Friday, December 26, 2008

Christmas Afterthoughts: The Wait is Over

One of the changes that comes from moving from parish ministry to judicatory or consulting ministry is that one gets to listen to other people preach on a regular basis. During this Christmas week I’ve been blessed to hear some fine sermons. One was by Pastor Tom Clocker, guest proclaimer at Holy Nativity Lutheran Church in Arbutus, Maryland, on Christmas Eve. (Click here for Holy Nativity) Pastor Clocker skillfully painted the word picture of a waiting room in the labor and delivery section of an old hospital where friends and relatives had gathered to welcome the birth of a long awaited child. All of the emotions were there: hope, anxiety, dreams. But this waiting room was filled with Old Testament personalities: Adam and Eve, Abraham, David, Moses, and others. And each of them shared the same longings, anxieties, hopes, and shortcomings as those of us who had gathered at Holy Nativity on this Christmas Eve. And then the Good News was proclaimed to all of us: The wait is over! The Child is born! All the longings, anxieties, hopes, and shortcomings have been addressed for them, for us, and for those to come.

It brought to mind a poem I also read this week. The poem is by Todd Hiestand and entitled “The Wait is Over”. (Click here for a slideshow presentation of Hiestand’s poem.)

Immanuel.
God is with us.
Wait.
Stop.
Listen again…
Immanuel.
God is with us.
God. Is. With. Us.
Wait.
God is with you.
Sure.
But God is with me?
Yes.
Really?
Yes.
You don’t need to come to Jesus.
He’s has come to you.
He has pursued you.
Loves you.
Yes, you.
The wait is over.

Another fine sermon I heard was by Pastor Martin Schultheis at Emmanuel Lutheran Church, Catonsville, MD, (click here) on the Sunday before Christmas. Pastor Schultheis preached on the OT lesson for Advent 4, Year B, 2 Samuel 7:1-11, 16, a portion of which is as follows:

7:1 Now when the king was settled in his house, and the LORD had given him rest from all his enemies around him, 2 the king said to the prophet Nathan, "See now, I am living in a house of cedar, but the ark of God stays in a tent." 3 Nathan said to the king, "Go, do all that you have in mind; for the LORD is with you." 4 But that same night the word of the LORD came to Nathan: 5 Go and tell my servant David: Thus says the LORD: Are you the one to build me a house to live in? 6 I have not lived in a house since the day I brought up the people of Israel from Egypt to this day, but I have been moving about in a tent and a tabernacle. 7 Wherever I have moved about among all the people of Israel, did I ever speak a word with any of the tribal leaders of Israel, whom I commanded to shepherd my people Israel, saying, "Why have you not built me a house of cedar?" 8 Now therefore thus you shall say to my servant David: … the LORD will make you a house. 16 Your house and your kingdom shall be made sure forever before me; your throne shall be established forever.

Pastor Schultheis connected with the busyness of our culture getting ready for Christmas.
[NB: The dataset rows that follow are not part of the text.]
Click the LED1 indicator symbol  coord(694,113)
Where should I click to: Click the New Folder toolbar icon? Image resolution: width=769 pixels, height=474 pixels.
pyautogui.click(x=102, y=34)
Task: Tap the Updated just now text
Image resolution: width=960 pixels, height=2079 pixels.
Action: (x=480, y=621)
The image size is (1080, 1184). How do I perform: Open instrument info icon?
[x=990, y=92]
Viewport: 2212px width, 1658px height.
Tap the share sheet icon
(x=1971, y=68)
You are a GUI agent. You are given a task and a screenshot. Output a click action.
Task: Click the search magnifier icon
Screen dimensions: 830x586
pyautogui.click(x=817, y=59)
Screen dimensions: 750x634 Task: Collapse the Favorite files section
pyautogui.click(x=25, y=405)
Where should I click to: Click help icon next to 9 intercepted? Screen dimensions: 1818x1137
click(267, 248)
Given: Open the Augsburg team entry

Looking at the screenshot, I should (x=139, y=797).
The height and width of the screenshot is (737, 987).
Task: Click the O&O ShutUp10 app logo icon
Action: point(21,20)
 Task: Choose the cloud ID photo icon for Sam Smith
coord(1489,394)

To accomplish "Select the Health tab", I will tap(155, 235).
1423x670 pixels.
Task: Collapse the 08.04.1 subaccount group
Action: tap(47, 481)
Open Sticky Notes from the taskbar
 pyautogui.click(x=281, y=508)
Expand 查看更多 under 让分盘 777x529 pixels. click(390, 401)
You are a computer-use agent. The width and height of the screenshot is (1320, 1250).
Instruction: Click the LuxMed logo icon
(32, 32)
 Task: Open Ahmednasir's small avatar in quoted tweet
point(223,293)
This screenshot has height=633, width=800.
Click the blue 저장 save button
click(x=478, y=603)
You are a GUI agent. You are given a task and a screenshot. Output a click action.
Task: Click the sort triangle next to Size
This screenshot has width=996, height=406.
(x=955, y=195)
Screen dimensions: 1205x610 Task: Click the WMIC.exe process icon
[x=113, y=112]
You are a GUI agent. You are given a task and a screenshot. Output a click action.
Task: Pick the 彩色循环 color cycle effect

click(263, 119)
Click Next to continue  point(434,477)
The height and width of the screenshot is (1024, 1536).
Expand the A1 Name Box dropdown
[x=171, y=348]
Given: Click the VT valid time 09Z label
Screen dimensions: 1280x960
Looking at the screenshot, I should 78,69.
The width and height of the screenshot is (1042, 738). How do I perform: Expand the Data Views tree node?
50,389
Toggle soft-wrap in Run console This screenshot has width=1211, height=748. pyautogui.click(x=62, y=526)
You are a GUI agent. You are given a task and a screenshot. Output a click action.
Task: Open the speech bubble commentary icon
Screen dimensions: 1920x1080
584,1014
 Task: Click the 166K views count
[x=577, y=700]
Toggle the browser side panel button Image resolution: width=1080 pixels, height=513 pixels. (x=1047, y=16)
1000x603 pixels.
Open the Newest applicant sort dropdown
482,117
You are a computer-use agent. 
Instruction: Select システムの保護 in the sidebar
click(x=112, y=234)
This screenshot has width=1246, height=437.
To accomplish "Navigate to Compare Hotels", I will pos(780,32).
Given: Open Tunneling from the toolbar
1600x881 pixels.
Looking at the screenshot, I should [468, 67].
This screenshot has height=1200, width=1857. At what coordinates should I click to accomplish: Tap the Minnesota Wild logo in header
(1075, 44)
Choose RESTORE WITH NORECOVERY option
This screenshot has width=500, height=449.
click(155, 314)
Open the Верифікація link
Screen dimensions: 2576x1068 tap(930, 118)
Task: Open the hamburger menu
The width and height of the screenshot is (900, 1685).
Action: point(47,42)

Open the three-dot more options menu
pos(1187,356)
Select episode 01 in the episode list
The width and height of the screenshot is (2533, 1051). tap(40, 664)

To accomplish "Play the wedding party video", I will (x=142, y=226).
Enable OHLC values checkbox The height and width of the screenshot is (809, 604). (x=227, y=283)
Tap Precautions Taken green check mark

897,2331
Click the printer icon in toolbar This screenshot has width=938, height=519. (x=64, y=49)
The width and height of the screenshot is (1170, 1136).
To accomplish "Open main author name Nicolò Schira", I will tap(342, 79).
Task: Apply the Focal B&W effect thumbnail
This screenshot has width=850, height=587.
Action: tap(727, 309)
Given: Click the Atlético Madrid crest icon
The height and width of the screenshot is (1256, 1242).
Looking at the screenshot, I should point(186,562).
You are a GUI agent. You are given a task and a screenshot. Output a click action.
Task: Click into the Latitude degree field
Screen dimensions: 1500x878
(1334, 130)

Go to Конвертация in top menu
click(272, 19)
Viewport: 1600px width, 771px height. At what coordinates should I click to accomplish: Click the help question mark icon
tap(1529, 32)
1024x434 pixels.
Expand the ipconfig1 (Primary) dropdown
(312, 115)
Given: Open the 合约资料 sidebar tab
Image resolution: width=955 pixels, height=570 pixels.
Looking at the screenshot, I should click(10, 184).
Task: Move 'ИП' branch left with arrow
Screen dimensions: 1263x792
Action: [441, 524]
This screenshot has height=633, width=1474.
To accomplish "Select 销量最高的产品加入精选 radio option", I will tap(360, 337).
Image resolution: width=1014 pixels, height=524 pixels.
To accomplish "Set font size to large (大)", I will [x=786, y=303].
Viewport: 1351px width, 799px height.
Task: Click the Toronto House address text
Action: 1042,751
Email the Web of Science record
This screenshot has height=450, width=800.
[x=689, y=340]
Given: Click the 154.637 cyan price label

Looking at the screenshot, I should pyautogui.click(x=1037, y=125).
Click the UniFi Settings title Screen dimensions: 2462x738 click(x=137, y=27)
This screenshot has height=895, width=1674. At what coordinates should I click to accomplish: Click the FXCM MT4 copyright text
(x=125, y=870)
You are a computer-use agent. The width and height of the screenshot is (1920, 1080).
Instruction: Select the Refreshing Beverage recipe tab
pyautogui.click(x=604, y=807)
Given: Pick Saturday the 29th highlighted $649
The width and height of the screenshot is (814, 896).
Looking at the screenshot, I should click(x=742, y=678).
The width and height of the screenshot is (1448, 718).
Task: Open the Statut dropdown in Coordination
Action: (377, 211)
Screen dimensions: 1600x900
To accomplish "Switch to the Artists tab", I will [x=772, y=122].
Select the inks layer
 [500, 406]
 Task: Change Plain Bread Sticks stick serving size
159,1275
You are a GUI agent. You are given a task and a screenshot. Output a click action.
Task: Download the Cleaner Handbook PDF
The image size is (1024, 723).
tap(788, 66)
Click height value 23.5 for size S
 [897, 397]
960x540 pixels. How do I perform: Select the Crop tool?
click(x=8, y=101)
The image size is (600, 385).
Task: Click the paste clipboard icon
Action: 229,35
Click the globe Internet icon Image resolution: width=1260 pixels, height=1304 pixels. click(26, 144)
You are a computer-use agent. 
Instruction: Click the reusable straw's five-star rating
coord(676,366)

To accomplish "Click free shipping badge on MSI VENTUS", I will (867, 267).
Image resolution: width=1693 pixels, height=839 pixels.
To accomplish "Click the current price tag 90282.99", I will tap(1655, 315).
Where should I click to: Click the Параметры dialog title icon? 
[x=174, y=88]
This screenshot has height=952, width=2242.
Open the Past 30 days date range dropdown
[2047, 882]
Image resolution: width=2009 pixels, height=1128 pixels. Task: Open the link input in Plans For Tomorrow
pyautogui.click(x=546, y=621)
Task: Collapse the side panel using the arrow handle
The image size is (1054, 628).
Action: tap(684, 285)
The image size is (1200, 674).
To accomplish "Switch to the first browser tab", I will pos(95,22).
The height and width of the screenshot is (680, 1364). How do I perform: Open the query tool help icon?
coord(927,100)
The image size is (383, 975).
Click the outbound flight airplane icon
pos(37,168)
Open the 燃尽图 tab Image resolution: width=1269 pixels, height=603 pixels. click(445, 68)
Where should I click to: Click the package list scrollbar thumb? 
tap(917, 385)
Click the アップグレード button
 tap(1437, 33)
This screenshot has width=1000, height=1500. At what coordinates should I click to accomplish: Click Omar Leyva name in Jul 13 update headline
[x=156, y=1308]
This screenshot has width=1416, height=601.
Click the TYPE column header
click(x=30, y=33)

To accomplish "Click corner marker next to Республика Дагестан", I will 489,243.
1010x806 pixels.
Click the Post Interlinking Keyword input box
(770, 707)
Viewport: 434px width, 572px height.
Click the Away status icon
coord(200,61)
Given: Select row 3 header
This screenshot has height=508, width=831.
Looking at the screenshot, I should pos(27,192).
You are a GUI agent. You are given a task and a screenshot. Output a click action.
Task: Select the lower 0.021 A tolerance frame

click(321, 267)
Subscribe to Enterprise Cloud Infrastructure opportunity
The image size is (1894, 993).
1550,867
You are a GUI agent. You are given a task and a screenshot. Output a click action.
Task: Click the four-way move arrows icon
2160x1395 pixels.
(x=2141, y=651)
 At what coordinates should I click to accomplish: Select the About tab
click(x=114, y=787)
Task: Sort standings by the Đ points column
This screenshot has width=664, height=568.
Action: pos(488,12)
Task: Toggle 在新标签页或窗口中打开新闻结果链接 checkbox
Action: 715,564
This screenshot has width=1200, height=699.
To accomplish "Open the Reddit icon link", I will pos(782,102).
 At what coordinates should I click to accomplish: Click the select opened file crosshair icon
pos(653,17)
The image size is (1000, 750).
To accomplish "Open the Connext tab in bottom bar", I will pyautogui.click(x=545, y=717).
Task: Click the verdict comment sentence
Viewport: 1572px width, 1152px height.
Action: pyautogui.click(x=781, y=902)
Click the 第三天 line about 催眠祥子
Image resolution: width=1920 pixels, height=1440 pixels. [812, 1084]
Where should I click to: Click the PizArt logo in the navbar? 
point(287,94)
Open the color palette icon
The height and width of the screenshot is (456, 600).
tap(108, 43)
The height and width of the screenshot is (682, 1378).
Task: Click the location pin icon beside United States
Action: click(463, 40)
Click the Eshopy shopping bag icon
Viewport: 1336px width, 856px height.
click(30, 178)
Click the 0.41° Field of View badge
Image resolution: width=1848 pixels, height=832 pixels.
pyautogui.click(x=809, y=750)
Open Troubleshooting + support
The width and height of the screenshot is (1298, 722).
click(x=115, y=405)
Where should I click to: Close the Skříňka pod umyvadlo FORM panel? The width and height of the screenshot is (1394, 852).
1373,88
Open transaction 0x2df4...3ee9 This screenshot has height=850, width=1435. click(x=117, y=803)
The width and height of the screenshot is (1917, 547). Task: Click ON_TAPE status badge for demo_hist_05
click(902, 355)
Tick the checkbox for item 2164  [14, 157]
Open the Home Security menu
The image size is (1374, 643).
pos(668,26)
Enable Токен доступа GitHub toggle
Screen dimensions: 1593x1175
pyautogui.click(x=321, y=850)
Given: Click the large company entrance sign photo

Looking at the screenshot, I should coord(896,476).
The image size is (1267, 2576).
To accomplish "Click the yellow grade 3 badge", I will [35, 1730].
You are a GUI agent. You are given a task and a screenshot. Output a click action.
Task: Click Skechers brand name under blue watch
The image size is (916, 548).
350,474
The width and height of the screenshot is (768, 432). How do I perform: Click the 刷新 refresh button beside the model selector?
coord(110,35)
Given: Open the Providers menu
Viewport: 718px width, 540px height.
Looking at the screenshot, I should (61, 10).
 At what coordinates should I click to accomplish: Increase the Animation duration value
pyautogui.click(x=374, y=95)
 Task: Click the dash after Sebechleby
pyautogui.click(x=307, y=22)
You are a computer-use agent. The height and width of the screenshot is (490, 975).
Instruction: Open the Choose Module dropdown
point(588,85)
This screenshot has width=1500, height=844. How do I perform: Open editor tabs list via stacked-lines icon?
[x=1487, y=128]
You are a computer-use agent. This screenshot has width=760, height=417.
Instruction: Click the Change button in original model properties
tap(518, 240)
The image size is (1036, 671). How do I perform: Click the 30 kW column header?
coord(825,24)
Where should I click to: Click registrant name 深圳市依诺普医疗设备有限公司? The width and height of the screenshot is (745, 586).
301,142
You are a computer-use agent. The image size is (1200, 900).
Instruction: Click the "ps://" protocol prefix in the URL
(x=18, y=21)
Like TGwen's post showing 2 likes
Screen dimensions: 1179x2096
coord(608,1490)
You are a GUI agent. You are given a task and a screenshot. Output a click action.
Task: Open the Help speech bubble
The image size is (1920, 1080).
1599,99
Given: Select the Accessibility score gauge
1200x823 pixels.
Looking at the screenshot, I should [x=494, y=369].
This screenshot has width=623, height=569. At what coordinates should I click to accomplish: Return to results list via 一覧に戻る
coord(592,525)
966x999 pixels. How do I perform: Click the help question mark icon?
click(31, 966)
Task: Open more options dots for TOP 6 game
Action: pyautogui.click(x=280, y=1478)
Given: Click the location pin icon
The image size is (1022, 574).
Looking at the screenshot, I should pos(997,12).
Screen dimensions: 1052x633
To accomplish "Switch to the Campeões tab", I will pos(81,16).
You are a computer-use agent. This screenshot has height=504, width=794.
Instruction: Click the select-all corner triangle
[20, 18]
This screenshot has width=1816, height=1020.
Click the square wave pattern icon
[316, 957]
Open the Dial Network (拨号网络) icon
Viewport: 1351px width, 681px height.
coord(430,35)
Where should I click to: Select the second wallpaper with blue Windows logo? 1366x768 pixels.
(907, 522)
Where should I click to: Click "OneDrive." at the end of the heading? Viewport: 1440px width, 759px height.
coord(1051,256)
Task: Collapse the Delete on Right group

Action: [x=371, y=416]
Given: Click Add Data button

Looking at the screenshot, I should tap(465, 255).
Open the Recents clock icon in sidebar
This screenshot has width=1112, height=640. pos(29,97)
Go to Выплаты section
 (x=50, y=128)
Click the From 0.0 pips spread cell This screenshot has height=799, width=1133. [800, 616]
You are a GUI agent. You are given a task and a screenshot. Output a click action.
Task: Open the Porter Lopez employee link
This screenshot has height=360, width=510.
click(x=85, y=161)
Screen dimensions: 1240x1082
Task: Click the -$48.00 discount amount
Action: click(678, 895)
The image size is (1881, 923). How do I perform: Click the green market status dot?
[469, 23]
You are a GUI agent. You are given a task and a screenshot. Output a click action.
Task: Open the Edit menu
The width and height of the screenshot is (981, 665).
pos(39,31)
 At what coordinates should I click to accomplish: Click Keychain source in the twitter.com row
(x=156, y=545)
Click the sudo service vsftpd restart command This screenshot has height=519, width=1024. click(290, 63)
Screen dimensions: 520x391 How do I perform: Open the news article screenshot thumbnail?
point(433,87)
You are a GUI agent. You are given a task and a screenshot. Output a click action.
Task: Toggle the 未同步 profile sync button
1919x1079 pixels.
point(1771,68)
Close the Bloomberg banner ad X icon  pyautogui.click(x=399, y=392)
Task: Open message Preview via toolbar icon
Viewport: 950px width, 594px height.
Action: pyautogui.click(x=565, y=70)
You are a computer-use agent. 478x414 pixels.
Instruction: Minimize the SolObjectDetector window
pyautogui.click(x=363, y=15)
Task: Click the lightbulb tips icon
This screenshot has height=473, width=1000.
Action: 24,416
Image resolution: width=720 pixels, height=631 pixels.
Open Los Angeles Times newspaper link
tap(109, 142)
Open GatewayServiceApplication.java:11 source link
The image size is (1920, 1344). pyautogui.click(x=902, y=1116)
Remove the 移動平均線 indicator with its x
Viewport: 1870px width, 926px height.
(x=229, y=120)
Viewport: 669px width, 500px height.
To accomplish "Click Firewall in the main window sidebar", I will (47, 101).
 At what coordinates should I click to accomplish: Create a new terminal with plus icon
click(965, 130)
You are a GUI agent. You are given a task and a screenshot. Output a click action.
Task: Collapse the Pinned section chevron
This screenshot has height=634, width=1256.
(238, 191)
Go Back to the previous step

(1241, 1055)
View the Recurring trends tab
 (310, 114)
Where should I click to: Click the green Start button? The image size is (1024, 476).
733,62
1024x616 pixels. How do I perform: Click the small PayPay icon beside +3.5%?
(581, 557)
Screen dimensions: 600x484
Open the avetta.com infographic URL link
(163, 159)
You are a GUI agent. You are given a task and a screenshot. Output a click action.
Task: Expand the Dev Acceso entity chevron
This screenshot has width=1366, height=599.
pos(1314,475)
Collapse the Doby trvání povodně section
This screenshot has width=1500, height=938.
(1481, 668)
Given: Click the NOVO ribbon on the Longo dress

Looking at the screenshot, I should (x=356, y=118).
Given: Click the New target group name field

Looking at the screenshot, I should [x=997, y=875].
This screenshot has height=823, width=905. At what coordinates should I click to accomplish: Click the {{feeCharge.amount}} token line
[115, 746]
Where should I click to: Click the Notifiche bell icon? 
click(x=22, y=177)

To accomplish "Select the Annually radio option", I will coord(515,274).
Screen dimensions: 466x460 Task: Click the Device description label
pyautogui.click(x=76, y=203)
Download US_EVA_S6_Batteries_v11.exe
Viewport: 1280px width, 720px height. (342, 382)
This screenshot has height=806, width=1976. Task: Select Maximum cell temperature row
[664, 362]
All the emphasis is on what WE are doing as we shop, bake, visit, prepare. Even in the church, we may think of our Christmas celebration as something we do for God. The truth is that Christmas is about what God does for us, not what we do for Him. When David wanted to build a house for God, God said, “Have I ever asked, ‘Why have you not built me a house of cedar?” Instead, He tells Nathan to tell David that God will make a house for David – not a house of cedar, but a house and a kingdom that shall be sure forever. At Christmas God still is the giver, the doer, the servant. Christmas is not what we make it, but what He has made it. It is a gift from God, and a gift that shall last into eternity.